We recently completed (and wrote a few blog posts about) a Kickstarter project called the Linear Calendar, a long paper calendar which displays the entire year on one timeline.
That project generated $25,704.
Since the project ended, we’ve done an additional $10,969 in about 5 weeks.
So now we’re up to $36,673, and we sell more every. Single. Day.
The big question in our minds now is – “how do we leverage that success into something bigger?”
There are plenty of Kickstarter projects that do well and then disappear. Or continue to do the same thing over and over and never use their success to lever up to the next step.
For example, the Supr Slim wallet did extremely well – over $200,000 from more than 6,000 backers.
Today, over a year later, the Supr Slim guys are still selling their wallet – but that’s it.
They haven’t launched another project, they haven’t created another product, they haven’t used the wallet to expand their design firm from what we can gather – nothing!
Contrast that with Chadwick Parker and Joe Huang, who’ve created eleven Kickstarter projects and announce each new project to all their previous backers, creating a compounding effect and even larger success for each subsequent project.
Or the Coffee Joulies guys, who started on Kickstarter and raised over $300k, then continued selling, got in to retail, and eventually went on the show Shark Tank to raise an additional six figure sum to continue growing their business.
In our case with the Linear Calendar, we knew that paper calendars would be easily commoditized and that we wouldn’t be able to compete in that space for very long, so we started looking for ways to leverage our success into something bigger.
That, for us, means software, but it could be anything – retail sales, the next calendar design, take printing in-house and begin a print shop – anything that’s bigger.
So we threw up a page with mock-ups and a sign-up form on the Linear Calendar website to test the concept of building a software product with the Linear Calendar as it’s theme. Here’s the core mock-up we used:
On that page, there was a sign-up form saying “start your two-month free trial”. It looks like a real product. The form looks like a real sign-up form. But none of it is.
In fact, that mock-up was made in Powerpoint.
But the point is, people started signing up! Thinking that they were actually starting a free trial.

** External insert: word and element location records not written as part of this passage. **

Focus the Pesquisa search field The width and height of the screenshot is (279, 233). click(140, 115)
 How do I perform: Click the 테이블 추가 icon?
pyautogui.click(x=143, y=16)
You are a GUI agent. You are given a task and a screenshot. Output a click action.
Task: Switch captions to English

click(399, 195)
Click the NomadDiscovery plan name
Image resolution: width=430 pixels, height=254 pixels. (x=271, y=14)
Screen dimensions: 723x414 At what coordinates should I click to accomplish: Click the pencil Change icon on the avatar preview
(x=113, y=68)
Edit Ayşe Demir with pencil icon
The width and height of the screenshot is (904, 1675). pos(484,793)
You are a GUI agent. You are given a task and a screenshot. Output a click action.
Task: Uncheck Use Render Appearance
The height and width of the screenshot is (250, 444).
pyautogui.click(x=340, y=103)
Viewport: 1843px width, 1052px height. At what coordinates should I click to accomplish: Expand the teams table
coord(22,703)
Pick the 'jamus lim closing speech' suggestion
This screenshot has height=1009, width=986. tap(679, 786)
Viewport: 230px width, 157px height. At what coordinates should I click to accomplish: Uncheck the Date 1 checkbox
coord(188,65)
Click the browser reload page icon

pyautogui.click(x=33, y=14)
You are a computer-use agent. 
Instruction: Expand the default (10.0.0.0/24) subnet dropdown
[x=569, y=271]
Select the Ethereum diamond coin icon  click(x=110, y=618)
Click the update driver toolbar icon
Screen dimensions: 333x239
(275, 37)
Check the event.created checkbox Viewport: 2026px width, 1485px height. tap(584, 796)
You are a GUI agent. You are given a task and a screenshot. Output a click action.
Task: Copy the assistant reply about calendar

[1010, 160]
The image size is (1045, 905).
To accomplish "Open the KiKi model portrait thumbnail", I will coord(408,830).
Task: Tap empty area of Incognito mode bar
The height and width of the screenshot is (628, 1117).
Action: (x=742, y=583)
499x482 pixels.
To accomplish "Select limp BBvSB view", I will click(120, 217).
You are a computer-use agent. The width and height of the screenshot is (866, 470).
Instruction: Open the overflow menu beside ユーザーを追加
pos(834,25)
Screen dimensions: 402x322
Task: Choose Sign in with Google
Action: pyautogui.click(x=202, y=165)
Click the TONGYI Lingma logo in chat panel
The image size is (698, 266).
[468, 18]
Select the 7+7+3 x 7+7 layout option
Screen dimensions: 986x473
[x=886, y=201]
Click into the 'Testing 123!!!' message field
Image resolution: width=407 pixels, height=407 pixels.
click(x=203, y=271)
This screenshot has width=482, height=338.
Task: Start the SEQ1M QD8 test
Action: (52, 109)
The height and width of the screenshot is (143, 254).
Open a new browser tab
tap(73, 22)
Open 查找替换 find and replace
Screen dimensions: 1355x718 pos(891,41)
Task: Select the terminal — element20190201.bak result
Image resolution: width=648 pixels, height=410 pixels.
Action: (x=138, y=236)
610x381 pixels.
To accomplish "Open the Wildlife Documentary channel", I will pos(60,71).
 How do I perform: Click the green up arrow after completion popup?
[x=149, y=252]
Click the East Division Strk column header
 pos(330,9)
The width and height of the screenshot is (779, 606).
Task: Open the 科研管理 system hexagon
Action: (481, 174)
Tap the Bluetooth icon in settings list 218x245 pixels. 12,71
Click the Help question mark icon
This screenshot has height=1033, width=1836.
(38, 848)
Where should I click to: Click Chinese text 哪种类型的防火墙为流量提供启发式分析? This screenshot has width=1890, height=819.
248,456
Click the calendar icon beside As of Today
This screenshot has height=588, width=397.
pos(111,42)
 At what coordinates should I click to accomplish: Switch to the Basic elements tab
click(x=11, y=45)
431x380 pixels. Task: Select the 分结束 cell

So many have signed up, in fact, that we’ve begun building the software, which has potential to be a much larger business than the paper calendars, with recurring revenue and much higher margins.
Once we finish the software, we have over 1,000 people we can email to attract our initial user-base – all people who bought a linear calendar.
So what we’re really trying to do is leverage each and every asset that the first success gave us into the next project. If that works, we’ll try to leverage the assets we gain there into the next project.
And on and on until we take over the world.